▶ DATA SUPPLIED
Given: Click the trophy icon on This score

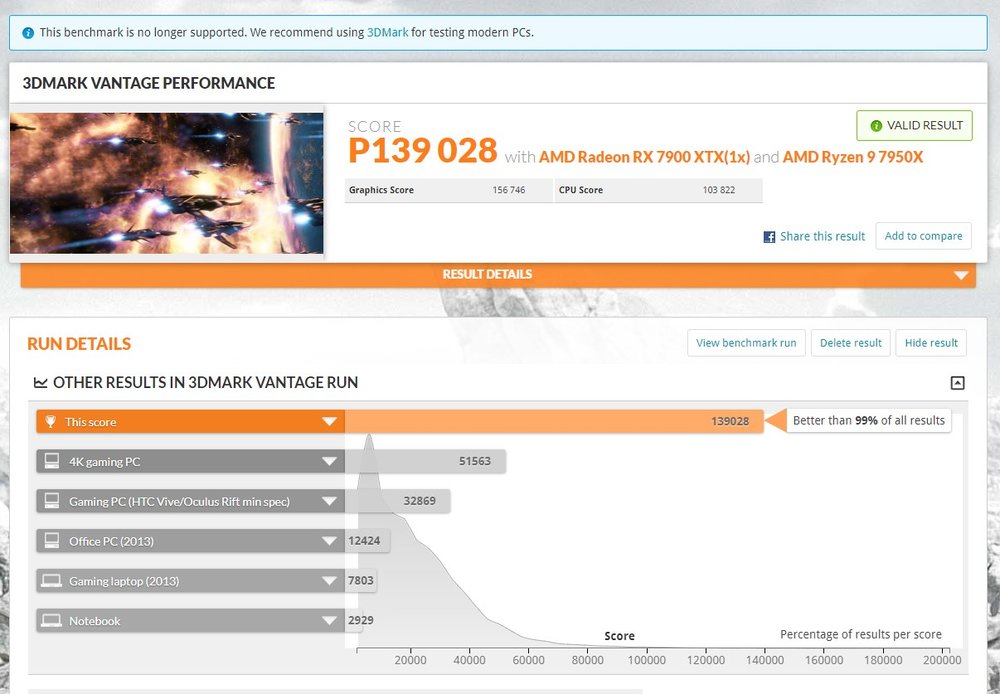Looking at the screenshot, I should point(50,422).
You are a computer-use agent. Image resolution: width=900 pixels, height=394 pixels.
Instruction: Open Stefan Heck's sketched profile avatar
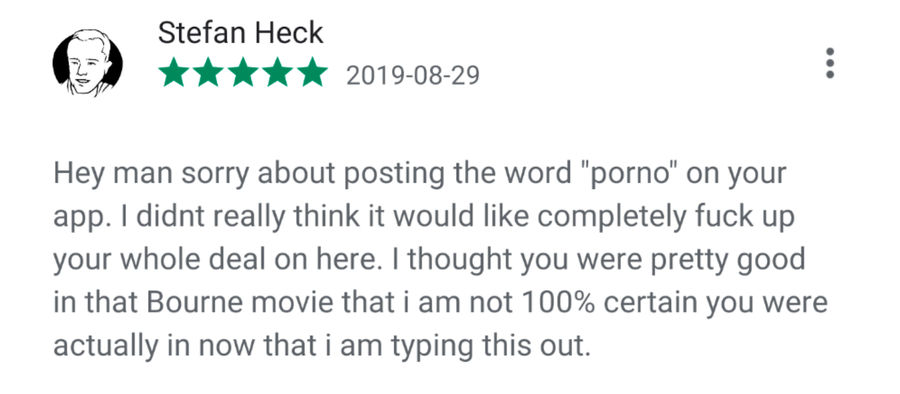click(x=87, y=62)
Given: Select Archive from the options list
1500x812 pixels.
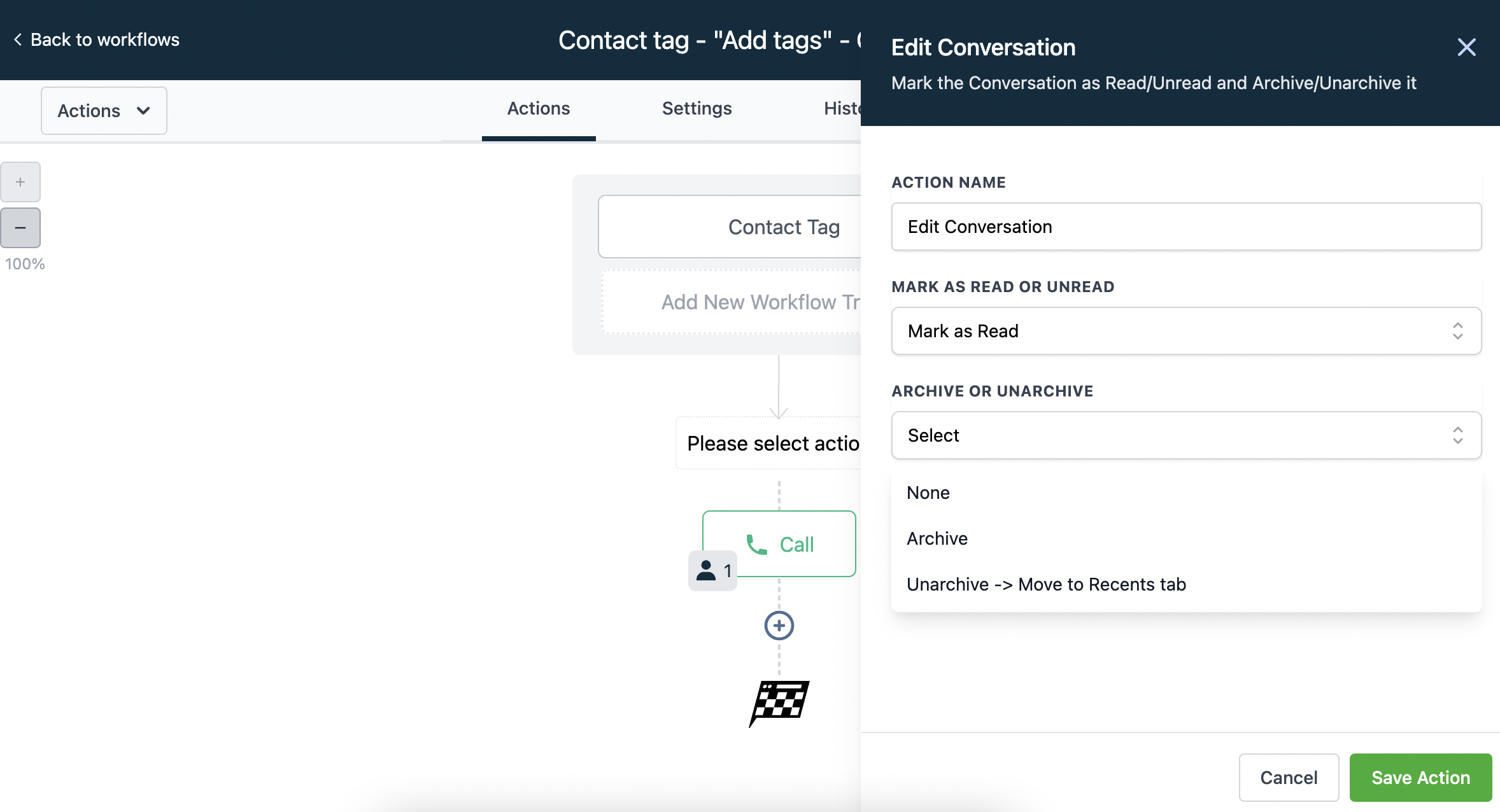Looking at the screenshot, I should coord(937,538).
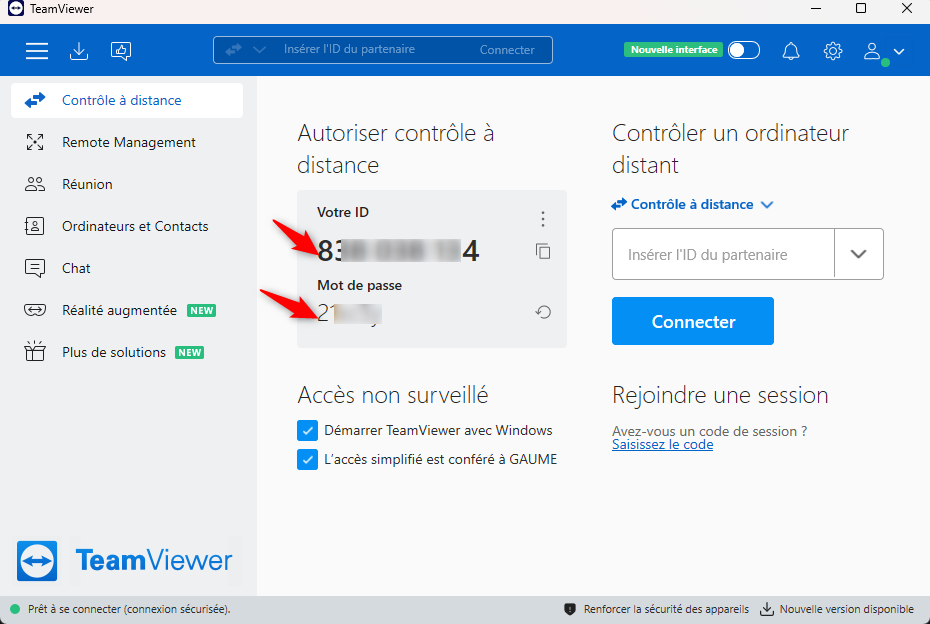Open the user account profile dropdown
930x624 pixels.
click(884, 51)
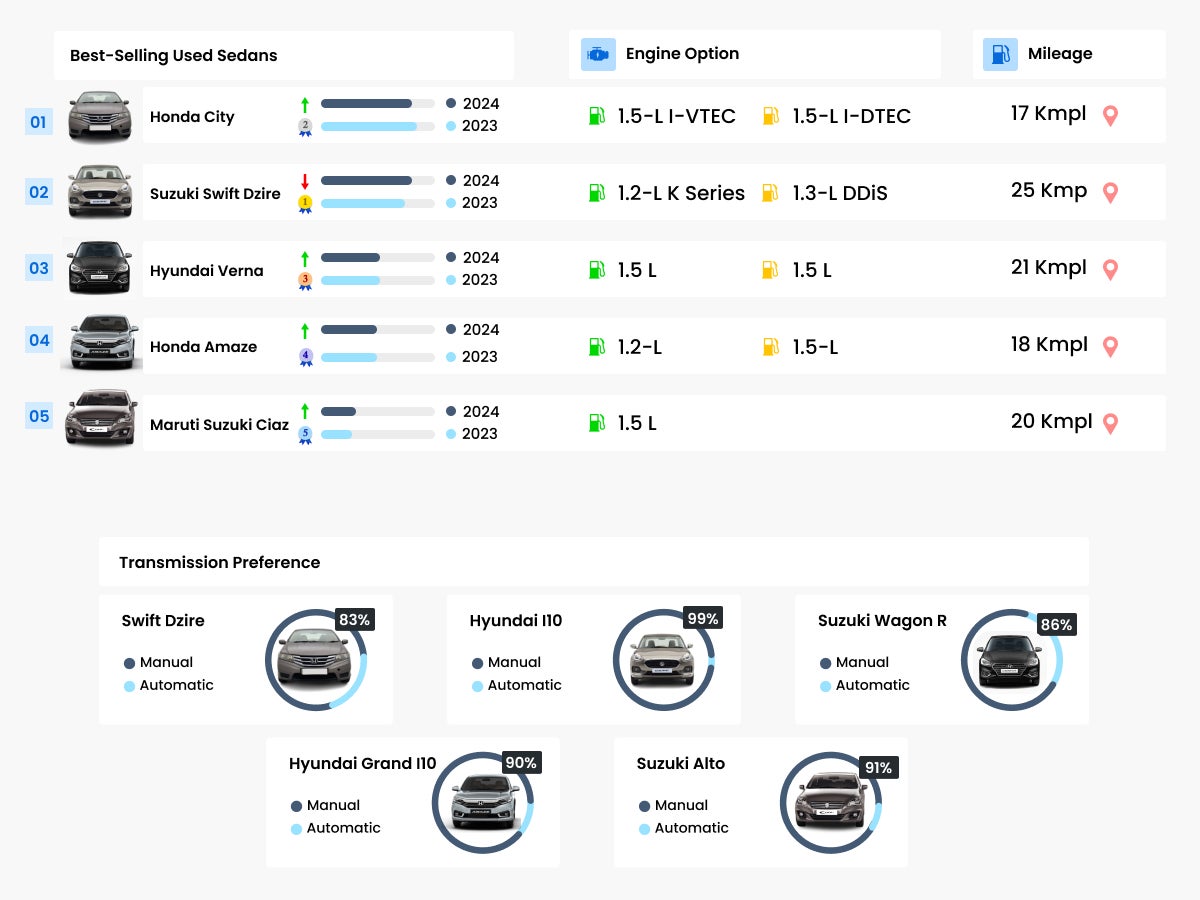
Task: Click the rank 3 badge for Hyundai Verna
Action: click(305, 281)
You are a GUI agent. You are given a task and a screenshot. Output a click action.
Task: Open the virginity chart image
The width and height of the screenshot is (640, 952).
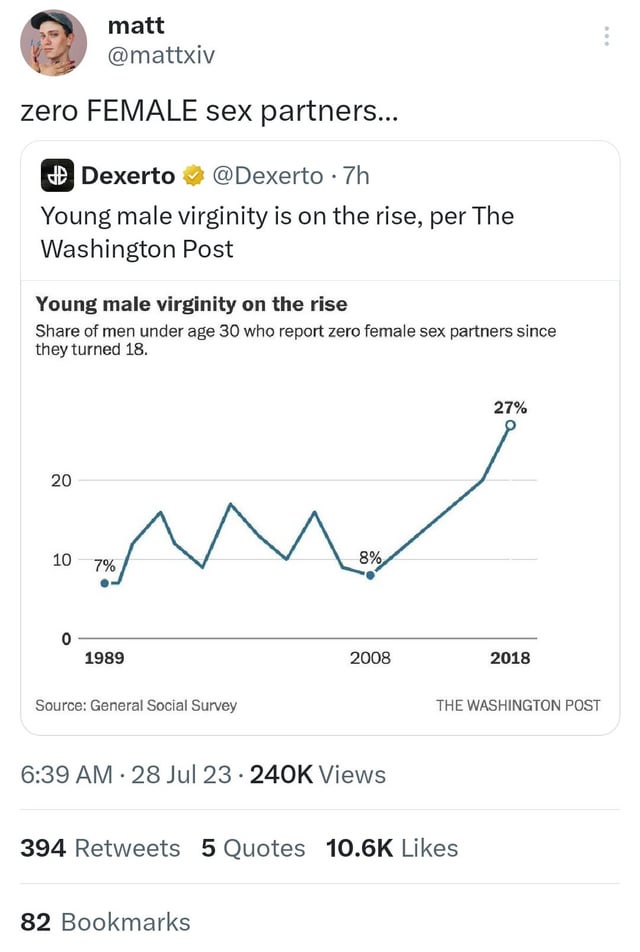320,507
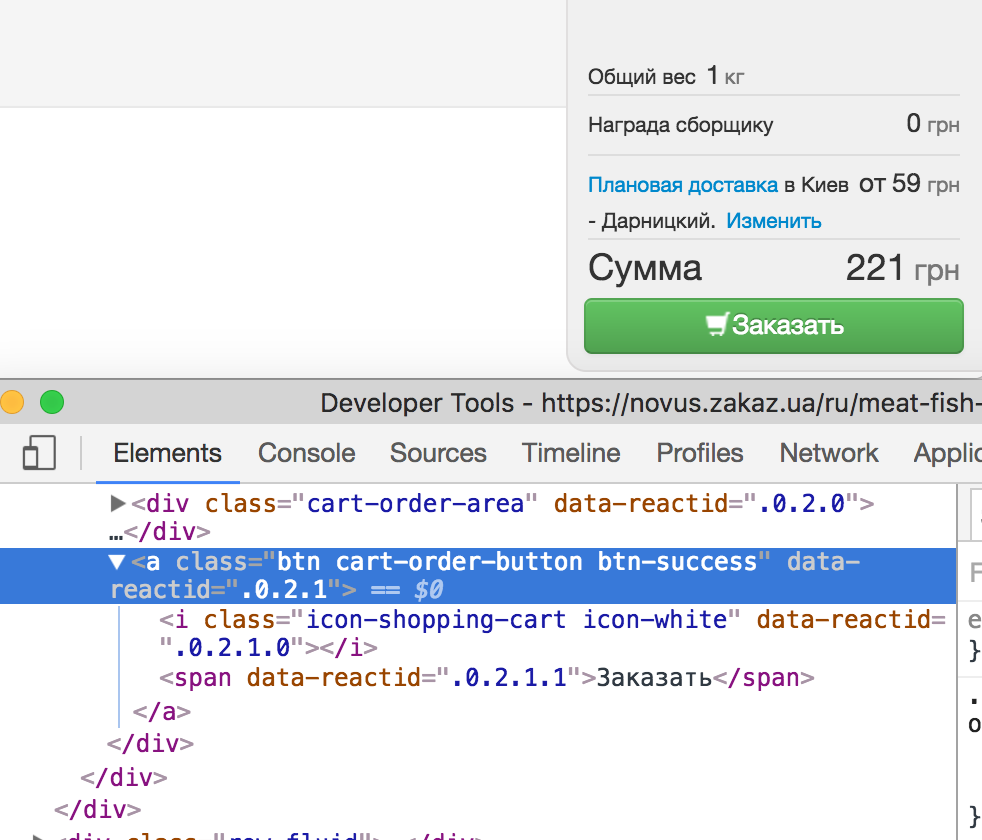
Task: Collapse the cart-order-button anchor node
Action: [x=118, y=562]
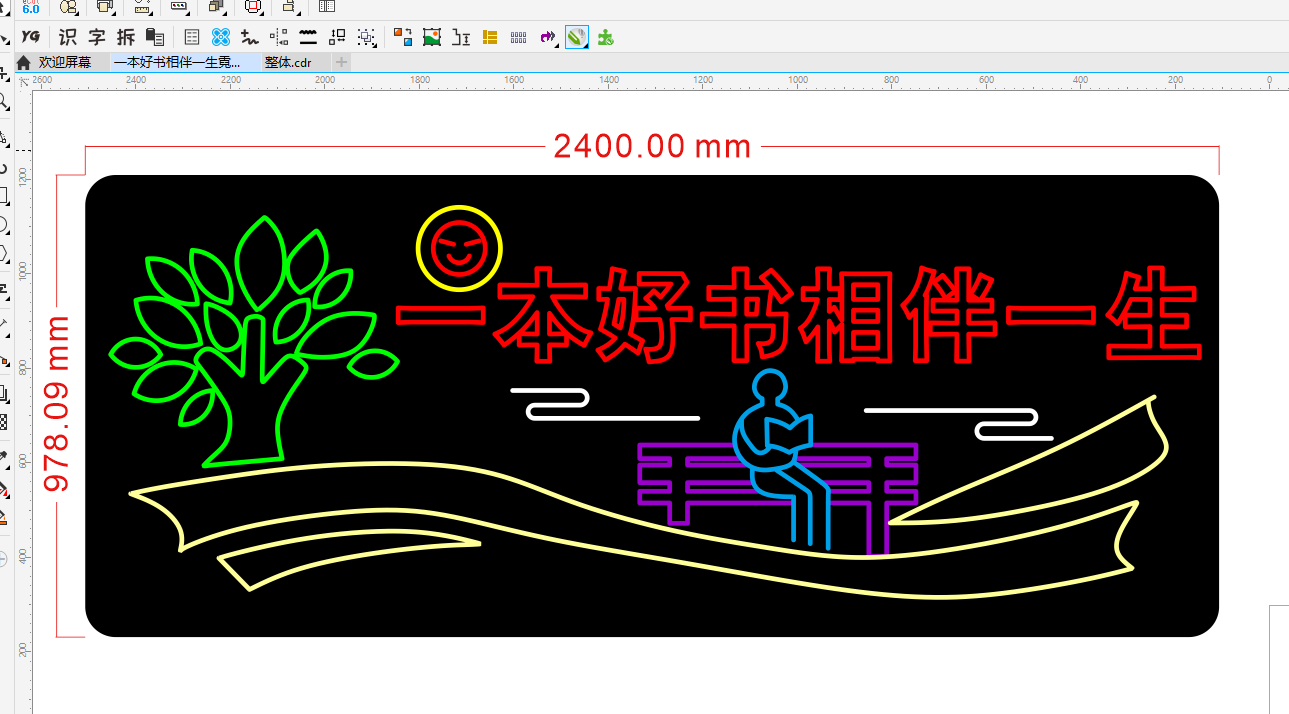The height and width of the screenshot is (714, 1289).
Task: Click the YG macro icon
Action: tap(31, 37)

▶ WORK TO DO
Reproduce every line of the items above verbatim, leaving out the pictures.

▶ RESPONSE BELOW
Given: Click the trophy icon on This score

Looking at the screenshot, I should point(50,422).
You are a computer-use agent. Image resolution: width=900 pixels, height=394 pixels.
Instruction: Open Stefan Heck's sketched profile avatar
click(x=87, y=62)
Given: Select Archive from the options list
1500x812 pixels.
Looking at the screenshot, I should coord(937,538).
Open the user account profile dropdown
930x624 pixels.
click(884, 51)
Task: Click the rank 3 badge for Hyundai Verna
Action: click(305, 281)
You are a GUI agent. You are given a task and a screenshot. Output a click action.
Task: Open the virginity chart image
The width and height of the screenshot is (640, 952).
320,507
Task: Collapse the cart-order-button anchor node
Action: [x=118, y=562]
The height and width of the screenshot is (714, 1289).
Task: Click the YG macro icon
Action: tap(31, 37)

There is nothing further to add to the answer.